Our left-handed readers will be glad to know that the theory has since been debunked as total garbage. The numbers might work and the method might have been theoretically sound . . . so where’s the discrepancy? The problem is a weird one. Throughout history, left-handed people have been forced to become right-handed, and that practice has only really recently begun to change. So when researchers took a look at how many people had died, their results were skewed. To collect data for their study, they called the families of the deceased and asked them whether their loved ones had been right-handed or left-handed; given the age of the people the survey was investigating, there was undoubtedly a large number of left-handed people who had grown up in a world where being left-handed was discouraged and frowned upon. So not only would they have tried to hide their left-handed tendencies, but their families would have identified them as largely right-handed. Those who admitted to being left-handed tended to be younger, having grown up after the stigma went away. This made it seem like the young deaths of left-handed people were representative of the whole.

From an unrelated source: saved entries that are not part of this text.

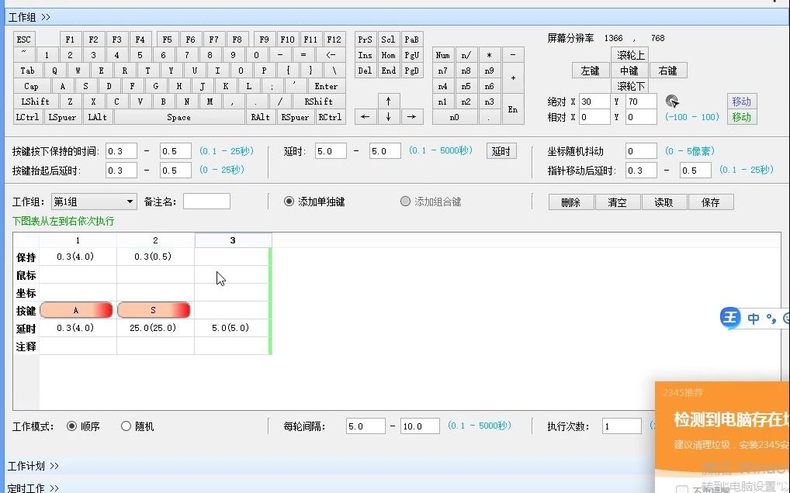The image size is (790, 493).
Task: Expand the 工作计划 section
Action: 31,467
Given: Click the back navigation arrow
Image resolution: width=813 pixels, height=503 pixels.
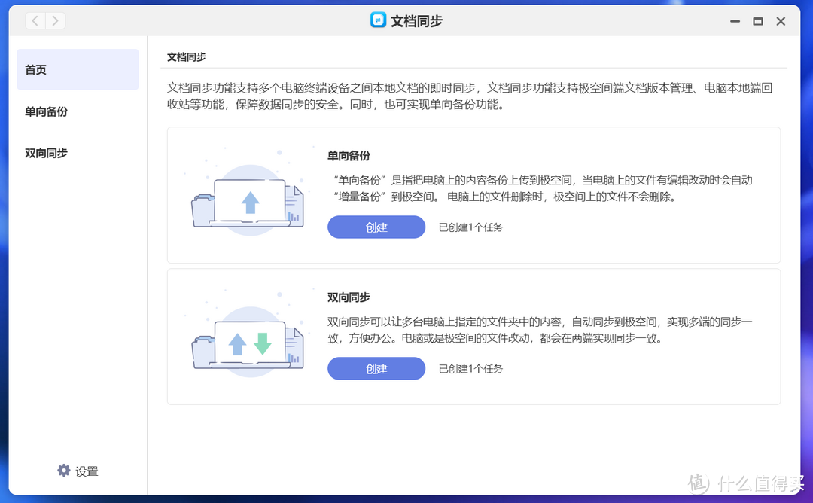Looking at the screenshot, I should 35,20.
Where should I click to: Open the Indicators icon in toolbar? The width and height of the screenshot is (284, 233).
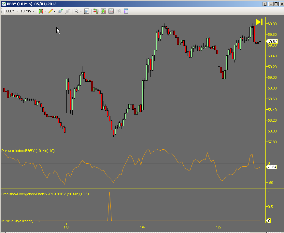coord(111,11)
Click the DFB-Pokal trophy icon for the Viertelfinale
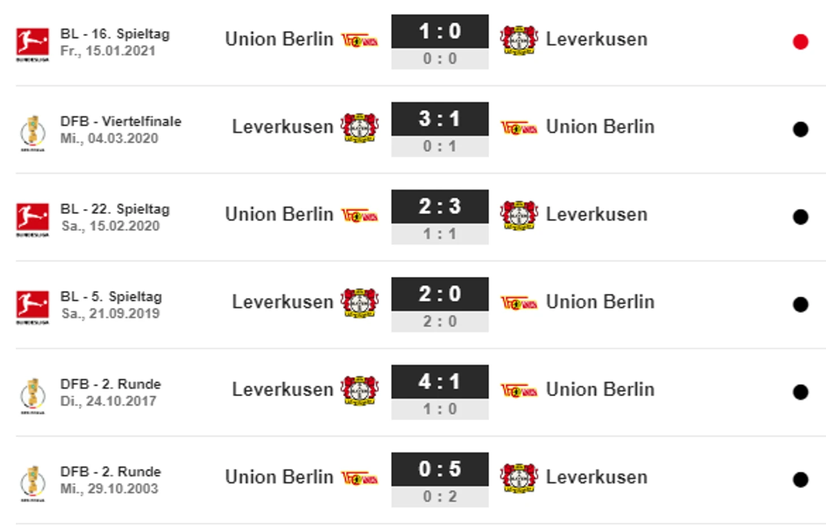 click(x=32, y=133)
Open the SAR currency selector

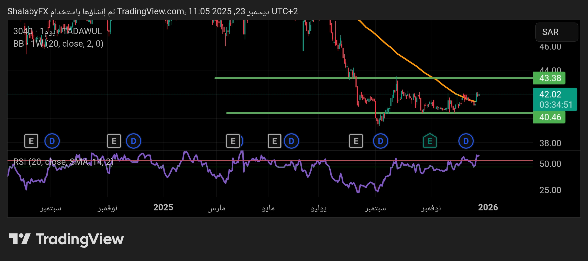[x=557, y=32]
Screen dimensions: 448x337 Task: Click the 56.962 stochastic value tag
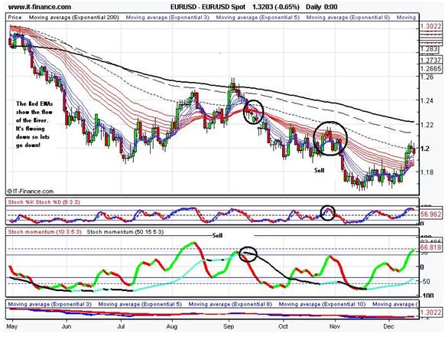click(430, 214)
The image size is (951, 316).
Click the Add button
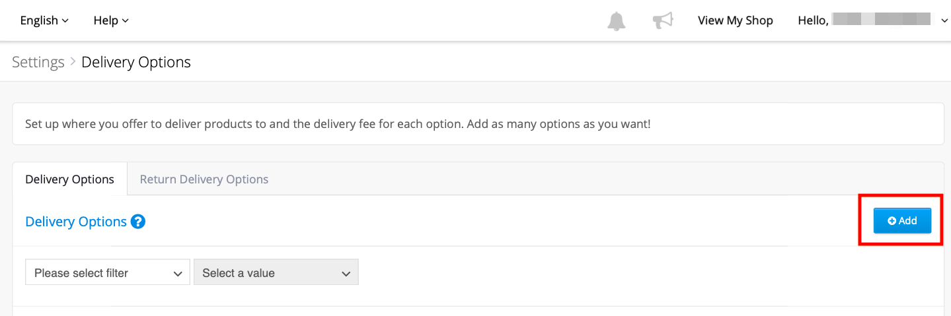(902, 221)
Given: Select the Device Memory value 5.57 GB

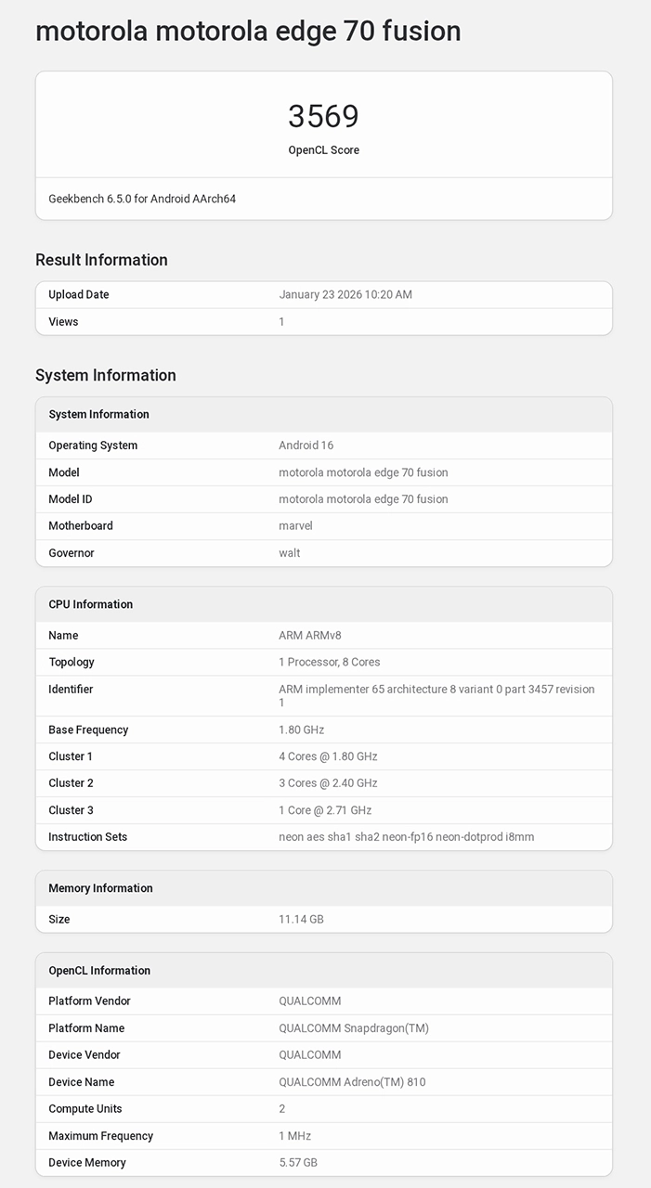Looking at the screenshot, I should tap(298, 1162).
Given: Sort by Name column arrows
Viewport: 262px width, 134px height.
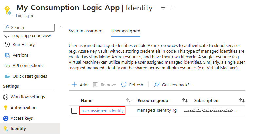Looking at the screenshot, I should tap(129, 100).

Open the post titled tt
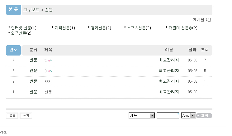coord(45,60)
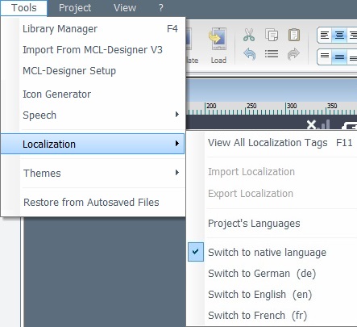The width and height of the screenshot is (357, 327).
Task: Check Switch to native language option
Action: [x=267, y=253]
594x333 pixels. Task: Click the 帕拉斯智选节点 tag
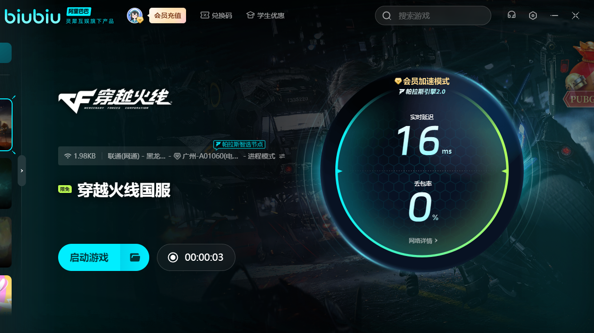[239, 144]

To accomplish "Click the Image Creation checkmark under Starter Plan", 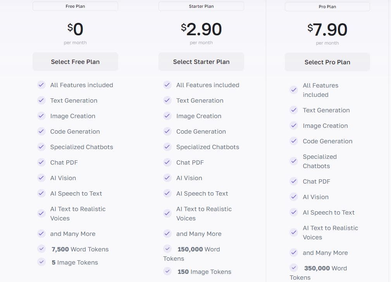I will tap(167, 116).
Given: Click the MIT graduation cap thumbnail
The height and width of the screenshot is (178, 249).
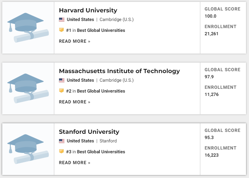Looking at the screenshot, I should 28,88.
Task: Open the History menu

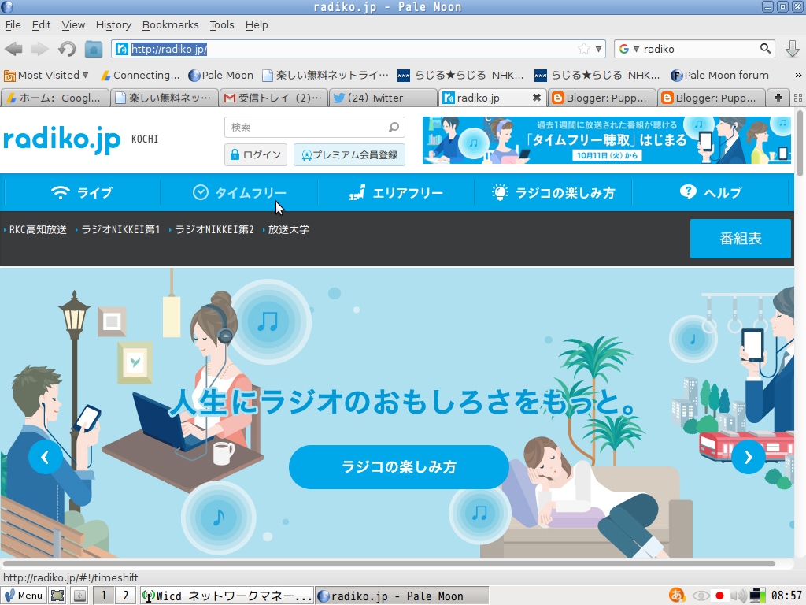Action: point(113,24)
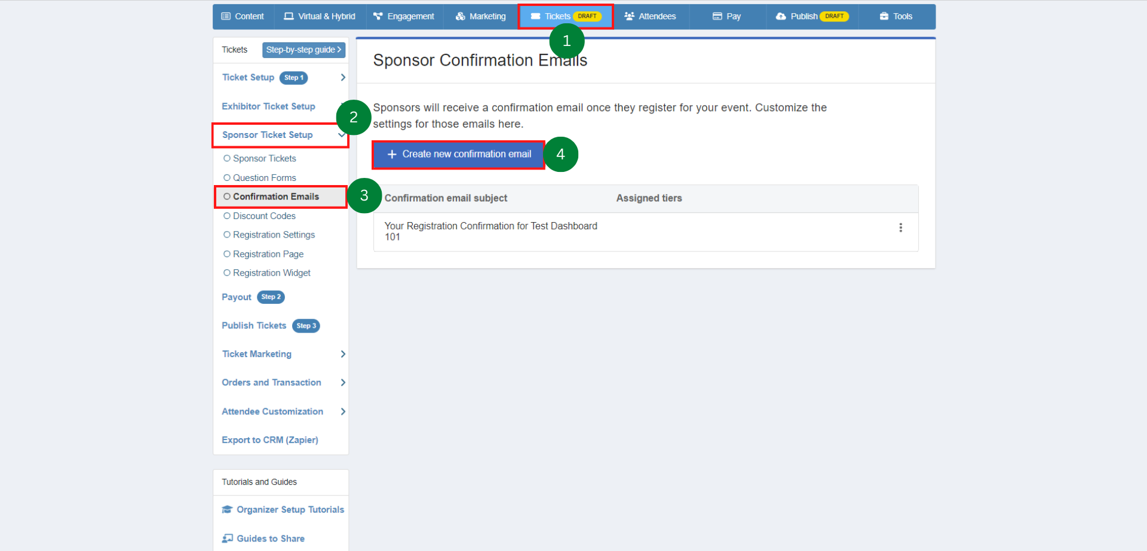The image size is (1147, 551).
Task: Click the Engagement network icon
Action: pos(378,16)

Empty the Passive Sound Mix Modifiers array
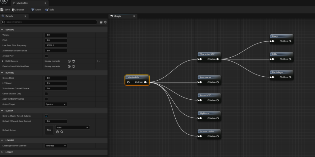(74, 66)
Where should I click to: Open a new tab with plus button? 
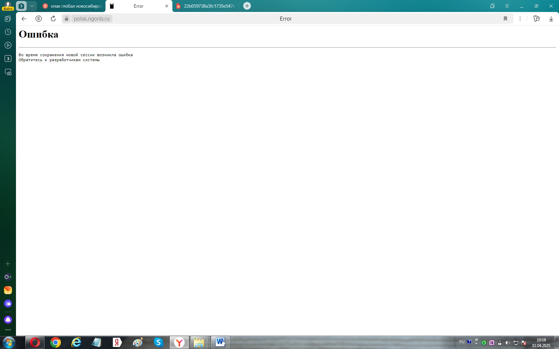[x=247, y=6]
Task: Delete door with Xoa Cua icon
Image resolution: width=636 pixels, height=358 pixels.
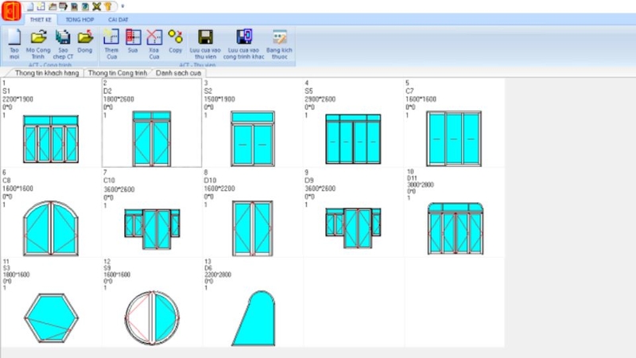Action: pos(154,37)
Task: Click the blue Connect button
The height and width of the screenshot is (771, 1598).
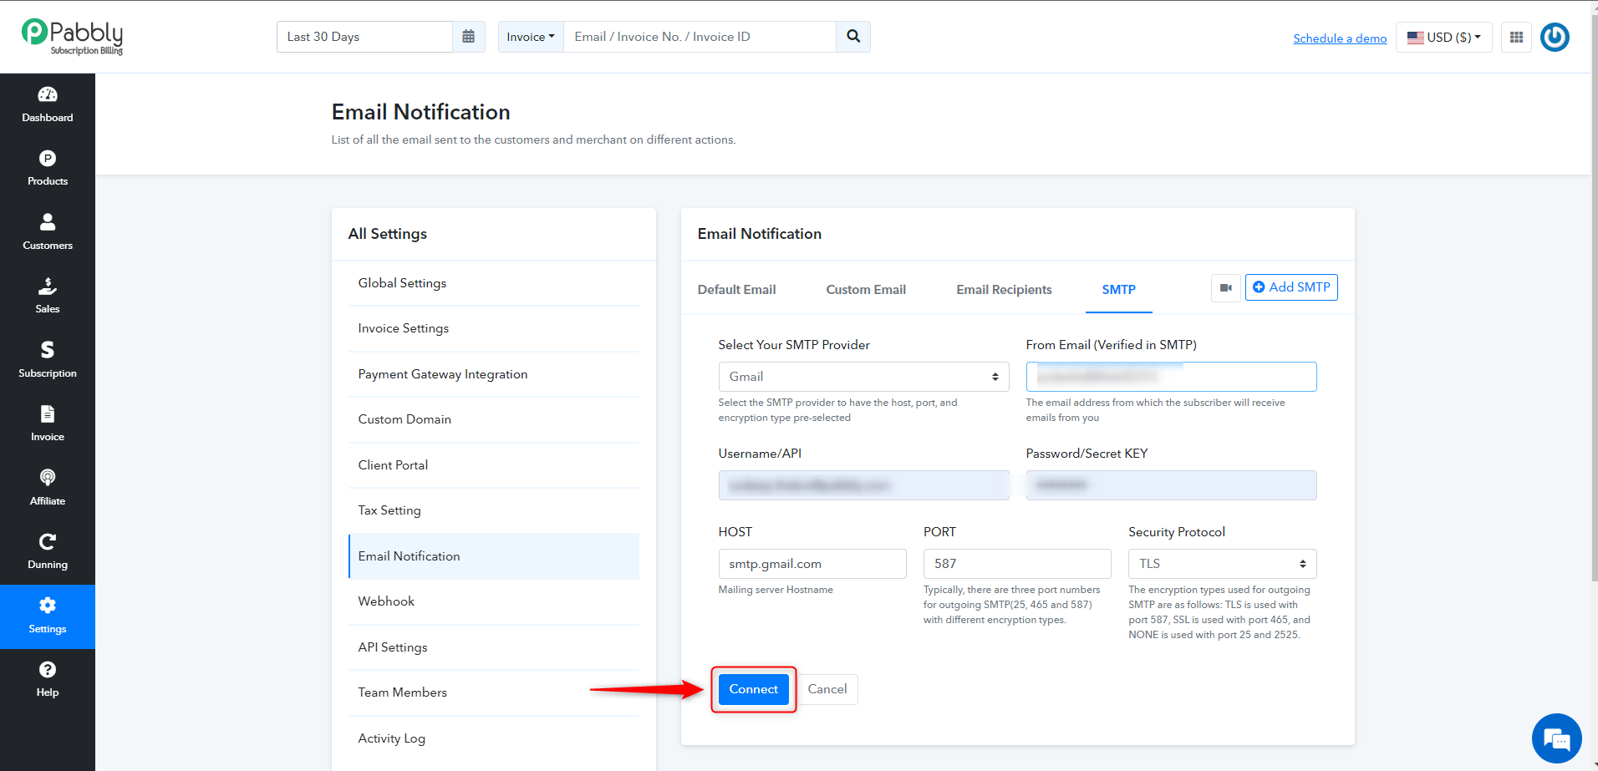Action: (753, 689)
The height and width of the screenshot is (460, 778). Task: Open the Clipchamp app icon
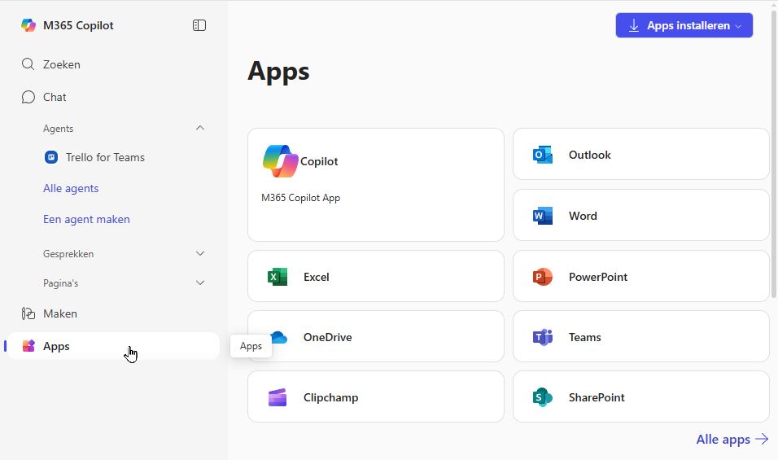click(x=278, y=397)
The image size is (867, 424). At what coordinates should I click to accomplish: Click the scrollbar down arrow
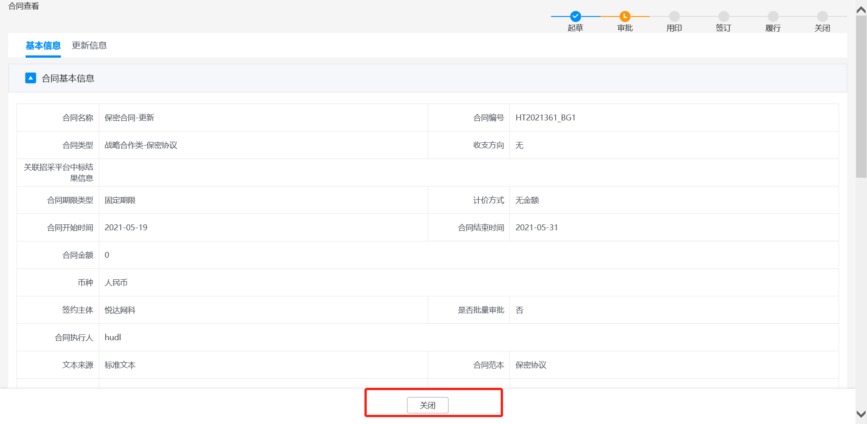pyautogui.click(x=861, y=414)
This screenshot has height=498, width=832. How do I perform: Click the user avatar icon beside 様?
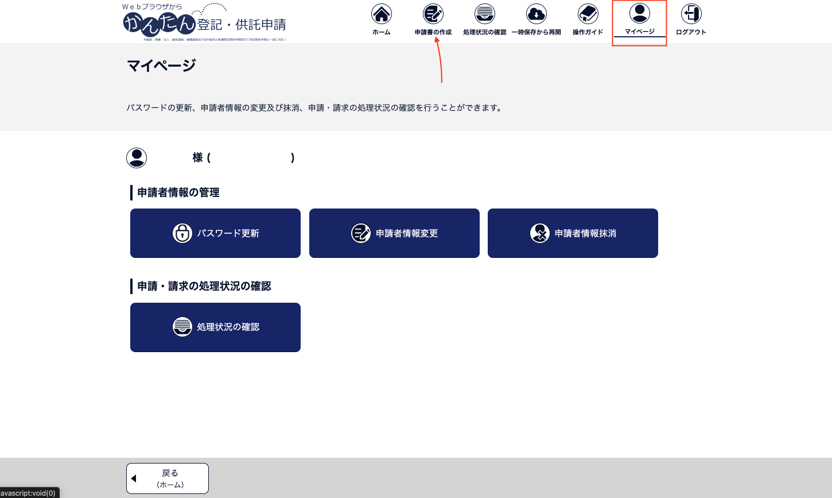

1Being Left-Handed Might Help You Survive The Apocalypse
The end is nigh, society is crumbling, and civilization is falling apart. People are scrambling for whatever supplies they can find in order to make it through the night. Chances are, you’ve been part of (or at least overheard) a conversation about what you’d require to get you through the apocalypse. You probably have never heard someone say that they’d like to be left-handed, but perhaps that should actually be the first answer they think of. If you’ve seen Rocky, you know how much of an advantage left-handed fighters have, and studies have shown that the more lawless the society, the greater that advantage is.
The baseline for the population’s percentage of left-handed people is around 10 percent, but in some societies that number is far greater. Among Venezuela’s Yanomami tribe, about 5 in every 1,000 people are murdered yearly—and about 23 percent of the population is left-handed. For the Eipo in Indonesia, the murder rate is 3 in 1,000, and they’re about 27 percent left-handed. And then there are the people of Jimi Valley in Papua New Guinea, who have a murder rate of 5.4 in 1,000 and an above-average instance of left-handed people at 13 percent.
The study, conducted by the Institute of Evolutionary Sciences, University Montpellier, shows a measurable difference between the most violent societies and the most peaceful ones. For instance, the Dioula from West Africa have a murder rate of 0.013 in 1,000 murder and a left-handed rate of only 3 percent. Researchers conjecture that the advantage of being left-handed in a violent society isn’t just a matter of survival, it’s a matter of natural selection and allowing one generation to pass its left-handed traits on to the next.